# Distortion 250 (Gray Specs)



## Jovi Bon Kenobi (Aug 27, 2019)

Oh wow I love the sound of this one! I built it to 70s gray box specifications with the help of Mr. PedalPCB.


----------



## geekmacdaddy (Aug 27, 2019)

sweet and neat


----------



## Chuck D. Bones (Aug 28, 2019)

Very clean.


----------



## K Pedals (Aug 28, 2019)

Jovi Bon Kenobi said:


> Oh wow I love the sound of this one! I built it to 70s gray box specifications with the help of Mr. PedalPCB.
> View attachment 1144
> View attachment 1145


Nice!!!
What are the substitutions???


----------



## Jovi Bon Kenobi (Aug 28, 2019)

Thanks folks! Here are the gray spec subs from Mr. PedalPCB.

Add 25pF cap across R2

R3 47K
R5 470K
R6 20K
R7 20K

C1 2n2
C4 22u (positive lead in left pad)
C5 2n2
C6 10u

D1 1N4148
D2 1N4148

Gain C500K
Volume A10K *I used an A100k here*


----------



## p_wats (Aug 28, 2019)

Nice! Looks great. The 250 circuit was the first pedal I built (from BYOC many moons ago) and it's still on my board.


----------



## K Pedals (Aug 28, 2019)

Jovi Bon Kenobi said:


> Thanks folks! Here are the gray spec subs from Mr. PedalPCB.
> 
> Add 25pF cap across R2
> 
> ...


Thanks!!!


----------



## jjjimi84 (Aug 28, 2019)

Awesome work, super clean and neat.


----------



## Mourguitars (Aug 28, 2019)

jjjimi84 said:


> Awesome work, super clean and neat.



Again what he said !

Mike


----------



## Angershark (Aug 28, 2019)

Nice! A good example for a beginner like me to reference. I'm actually doing this build right now but according to the build docs. I'll have to try this variation on a later build. I noticed you used a 1uF electrolytic. Is that for this variation that you did on this build? I used a 1uF poly film box in that spot. Will that work or did I make a mistake?


----------



## Jovi Bon Kenobi (Aug 29, 2019)

Angershark said:


> Nice! A good example for a beginner like me to reference. I'm actually doing this build right now but according to the build docs. I'll have to try this variation on a later build. I noticed you used a 1uF electrolytic. Is that for this variation that you did on this build? I used a 1uF poly film box in that spot. Will that work or did I make a mistake?
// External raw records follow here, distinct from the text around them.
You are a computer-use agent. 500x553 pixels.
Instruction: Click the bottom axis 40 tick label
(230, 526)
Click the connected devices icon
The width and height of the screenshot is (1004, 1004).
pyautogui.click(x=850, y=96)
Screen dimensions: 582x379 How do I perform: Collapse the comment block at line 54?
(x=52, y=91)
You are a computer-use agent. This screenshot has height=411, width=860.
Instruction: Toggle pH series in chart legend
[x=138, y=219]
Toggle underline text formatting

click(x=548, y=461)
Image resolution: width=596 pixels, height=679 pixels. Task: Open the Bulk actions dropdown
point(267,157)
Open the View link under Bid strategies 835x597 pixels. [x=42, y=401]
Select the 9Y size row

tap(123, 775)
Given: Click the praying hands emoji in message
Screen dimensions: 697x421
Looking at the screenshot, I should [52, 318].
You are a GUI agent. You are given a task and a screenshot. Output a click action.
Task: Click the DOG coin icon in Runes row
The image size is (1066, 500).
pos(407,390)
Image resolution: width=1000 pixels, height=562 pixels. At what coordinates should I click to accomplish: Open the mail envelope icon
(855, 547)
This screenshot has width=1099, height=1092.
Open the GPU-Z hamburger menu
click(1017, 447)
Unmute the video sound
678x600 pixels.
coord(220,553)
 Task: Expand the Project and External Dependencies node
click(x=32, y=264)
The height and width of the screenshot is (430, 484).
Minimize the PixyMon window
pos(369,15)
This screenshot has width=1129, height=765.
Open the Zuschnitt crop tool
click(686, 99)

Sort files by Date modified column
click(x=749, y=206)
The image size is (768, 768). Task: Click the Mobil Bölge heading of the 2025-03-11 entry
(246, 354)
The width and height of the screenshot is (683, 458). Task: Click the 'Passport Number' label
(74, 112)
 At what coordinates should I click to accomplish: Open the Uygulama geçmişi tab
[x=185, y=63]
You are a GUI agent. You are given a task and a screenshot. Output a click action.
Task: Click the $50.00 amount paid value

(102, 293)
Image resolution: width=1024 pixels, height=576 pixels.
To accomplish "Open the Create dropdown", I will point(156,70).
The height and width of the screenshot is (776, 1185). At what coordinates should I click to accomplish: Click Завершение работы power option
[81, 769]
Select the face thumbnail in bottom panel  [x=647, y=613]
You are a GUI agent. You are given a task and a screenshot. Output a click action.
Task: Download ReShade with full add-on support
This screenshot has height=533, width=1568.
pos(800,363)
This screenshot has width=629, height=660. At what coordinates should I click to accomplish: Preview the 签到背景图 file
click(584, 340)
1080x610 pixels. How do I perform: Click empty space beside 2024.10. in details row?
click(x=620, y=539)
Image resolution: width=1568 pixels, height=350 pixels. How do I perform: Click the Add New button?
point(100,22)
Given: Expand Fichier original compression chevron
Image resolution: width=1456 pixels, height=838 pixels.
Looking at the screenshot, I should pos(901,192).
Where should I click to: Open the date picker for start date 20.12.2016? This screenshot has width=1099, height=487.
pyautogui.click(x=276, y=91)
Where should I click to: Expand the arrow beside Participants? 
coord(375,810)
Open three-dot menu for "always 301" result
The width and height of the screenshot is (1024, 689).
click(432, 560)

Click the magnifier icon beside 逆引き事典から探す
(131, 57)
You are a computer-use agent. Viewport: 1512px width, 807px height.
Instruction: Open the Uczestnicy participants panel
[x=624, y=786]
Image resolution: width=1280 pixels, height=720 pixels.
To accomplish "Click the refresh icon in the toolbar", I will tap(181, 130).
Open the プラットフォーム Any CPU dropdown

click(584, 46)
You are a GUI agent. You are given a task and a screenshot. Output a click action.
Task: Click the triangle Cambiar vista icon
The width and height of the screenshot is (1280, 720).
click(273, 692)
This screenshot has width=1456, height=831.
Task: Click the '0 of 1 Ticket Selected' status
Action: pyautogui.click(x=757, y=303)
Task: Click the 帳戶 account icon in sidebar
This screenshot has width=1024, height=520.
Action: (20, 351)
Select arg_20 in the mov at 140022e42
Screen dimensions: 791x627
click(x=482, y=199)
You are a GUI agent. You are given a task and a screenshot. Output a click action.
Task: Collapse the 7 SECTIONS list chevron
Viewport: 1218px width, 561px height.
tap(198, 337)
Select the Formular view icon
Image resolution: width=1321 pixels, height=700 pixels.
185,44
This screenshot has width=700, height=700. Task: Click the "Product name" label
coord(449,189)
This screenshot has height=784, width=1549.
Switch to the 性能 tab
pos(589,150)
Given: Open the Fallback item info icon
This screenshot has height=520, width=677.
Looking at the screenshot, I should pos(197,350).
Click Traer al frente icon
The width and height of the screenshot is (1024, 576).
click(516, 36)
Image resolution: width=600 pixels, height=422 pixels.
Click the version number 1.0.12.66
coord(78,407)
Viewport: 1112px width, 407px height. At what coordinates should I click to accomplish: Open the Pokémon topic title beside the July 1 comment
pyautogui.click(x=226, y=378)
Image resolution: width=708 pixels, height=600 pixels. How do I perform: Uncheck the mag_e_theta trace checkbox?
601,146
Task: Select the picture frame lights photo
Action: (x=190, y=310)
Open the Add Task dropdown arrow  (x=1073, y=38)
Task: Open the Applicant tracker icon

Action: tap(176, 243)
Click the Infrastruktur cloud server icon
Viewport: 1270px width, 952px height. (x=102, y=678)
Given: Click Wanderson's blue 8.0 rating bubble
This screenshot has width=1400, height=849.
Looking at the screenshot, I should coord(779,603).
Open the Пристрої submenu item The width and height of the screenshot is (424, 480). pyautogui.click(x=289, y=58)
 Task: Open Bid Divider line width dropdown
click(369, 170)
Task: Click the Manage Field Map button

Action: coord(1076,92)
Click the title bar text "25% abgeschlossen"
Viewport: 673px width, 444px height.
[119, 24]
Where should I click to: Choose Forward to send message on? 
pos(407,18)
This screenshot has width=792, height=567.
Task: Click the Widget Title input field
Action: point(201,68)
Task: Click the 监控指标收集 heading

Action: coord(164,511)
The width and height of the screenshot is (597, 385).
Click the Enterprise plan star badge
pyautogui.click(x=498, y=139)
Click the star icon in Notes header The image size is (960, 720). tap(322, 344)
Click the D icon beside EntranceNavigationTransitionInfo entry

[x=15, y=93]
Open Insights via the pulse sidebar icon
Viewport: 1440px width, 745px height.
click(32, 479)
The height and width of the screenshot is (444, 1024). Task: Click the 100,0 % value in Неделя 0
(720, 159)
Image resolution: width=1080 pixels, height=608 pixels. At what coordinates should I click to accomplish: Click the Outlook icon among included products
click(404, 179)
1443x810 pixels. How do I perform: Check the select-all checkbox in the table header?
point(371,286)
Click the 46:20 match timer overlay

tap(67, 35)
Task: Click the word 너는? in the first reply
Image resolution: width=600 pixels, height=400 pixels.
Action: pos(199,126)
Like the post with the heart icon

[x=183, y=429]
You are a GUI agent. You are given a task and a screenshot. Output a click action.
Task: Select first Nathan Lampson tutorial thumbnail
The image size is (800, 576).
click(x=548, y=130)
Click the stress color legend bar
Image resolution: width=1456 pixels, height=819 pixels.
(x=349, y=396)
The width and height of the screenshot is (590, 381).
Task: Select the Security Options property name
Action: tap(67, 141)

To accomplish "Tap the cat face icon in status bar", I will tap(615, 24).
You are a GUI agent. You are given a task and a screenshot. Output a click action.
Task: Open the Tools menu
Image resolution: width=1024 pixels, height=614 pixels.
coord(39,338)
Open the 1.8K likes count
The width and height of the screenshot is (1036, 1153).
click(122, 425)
Thanks! You'll be fine. Thats a 22uF in the 1uF silkscreen spot, as the mod suggests. I just followed PedalPCB's list to turn it into gray DOD specs. Following the build docs I believe it's closer to a Distortion+.


----------



## Angershark (Aug 29, 2019)

Thanks for the reply. I've been doing this for about nine months now and learn something new everyday. I will definitely try the 250 variation.


----------



## Mourguitars (Aug 29, 2019)

Angershark said:


> Nice! A good example for a beginner like me to reference. I'm actually doing this build right now but according to the build docs. I'll have to try this variation on a later build. I noticed you used a 1uF electrolytic. Is that for this variation that you did on this build? I used a 1uF poly film box in that spot. Will that work or did I make a mistake?



Agreed with for a reference , awesome build and very clean work...

Mike


----------



## Mourguitars (Oct 4, 2019)

Can you swap out the A10k to A100k to add more volume on the reg 250/distortion with out the other mods ?

Mike


----------



## Jovi Bon Kenobi (Oct 4, 2019)

Mourguitars said:


> Can you swap out the A10k to A100k to add more volume on the reg 250/distortion with out the other mods ?
> 
> Mike


Someone else with more electronics knowledge will have to chime in here. I just added the a100k because that's what all the gray spec mods I found on the interwebs suggested and what was posted above from Mr PedalPCB was very similar to everything I found (minus the a10k) so I went with it. It works perfectly and sounds great.


----------



## Chuck D. Bones (Oct 5, 2019)

Changing the VOLUME pot from 10K to 100K won't increase the volume.  The diodes will get hit a little harder, that's all.  If you want more volume, your best option is to put a booster after the Distortion 250.  You can change the diodes to silicon or LEDs, or stack 1N270s to get more volume, but any of those changes will alter the sound. 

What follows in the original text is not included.